Global Regulation by (p)ppGpp and CodY in Streptococcus mutans
,
José A. Lemos,1*
Marcelle M. Nascimento,2
Vanessa K. Lin,2
Jacqueline Abranches,1 and
Robert A. Burne2
Department of Microbiology and Immunology and Center for Oral Biology, University of Rochester Medical Center, Rochester, New York 14642,1 Department of Oral Biology, University of Florida College of Dentistry, Gainesville, Florida 326102
Received 26 February 2008/ Accepted 16 May 2008
The RelA, RelP, and RelQ enzymes are responsible for the production of the alarmone (p)ppGpp in Streptococcus mutans. A strain lacking all three synthetases (
relAPQ) does not grow in minimal medium lacking the branched-chain amino acids (BCAA) leucine or valine but grows well if isoleucine is also omitted. Here, we investigated whether there was a correlation between growth in the absence of leucine and valine with (p)ppGpp pools and the activation of CodY. By using a combination of single, double, and triple mutants lacking the (p)ppGpp synthetase enzymes, we demonstrated that the ability to grow in the absence of leucine or valine required basal levels of (p)ppGpp production by RelP and RelQ. The introduction of a codY mutation into the relAPQ strain fully restored growth in medium lacking leucine or valine, revealing that the growth-defective phenotype of relAPQ was directly linked to CodY. Lowering GTP levels through the addition of decoyinine did not alleviate CodY repression or affect the expression of genes involved in BCAA biosynthesis, suggesting that S. mutans CodY is not activated by GTP. The results of phenotypic studies revealed that the codY mutant had a reduced capacity to form biofilms and that its growth was more sensitive to low pH, showing a role for CodY in two key virulence properties of S. mutans. Microarray results revealed the extent of the CodY regulon. Notably, the identification of putative CodY-binding boxes upstream of genes that were downregulated in the codY mutant indicates that CodY may also function as a transcriptional activator in S. mutans.
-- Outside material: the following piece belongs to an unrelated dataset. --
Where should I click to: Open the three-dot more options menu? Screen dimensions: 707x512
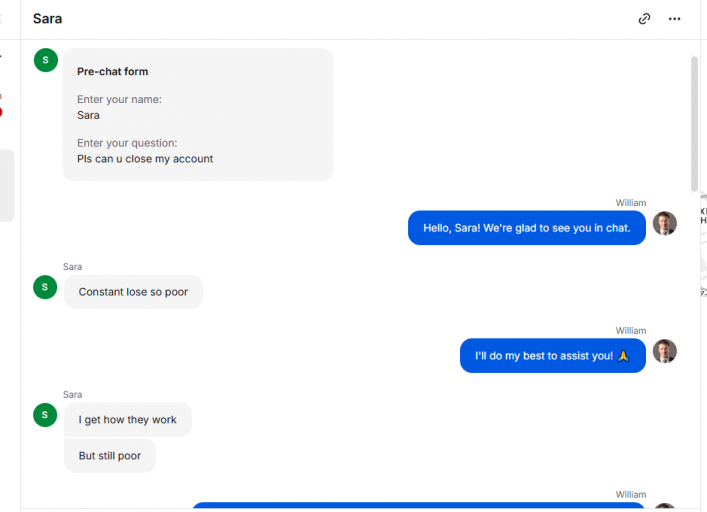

* Corresponding author. Mailing address: Center for Oral Biology, Box 611, 601 Elmwood Ave., University of Rochester Medical Center, Rochester, NY 14642. Phone: (585) 275-1850. Fax: (585) 276-0190. E-mail: jose_lemos{at}urmc.rochester.edu
Published ahead of print on 6 June 2008.
Supplemental material for this article may be found at http://jb.asm.org/.
Journal of Bacteriology, August 2008, p. 5291-5299, Vol. 190, No. 15
0021-9193/08/$08.00+0 doi:10.1128/JB.00288-08
Copyright © 2008, American Society for Microbiology. All Rights Reserved.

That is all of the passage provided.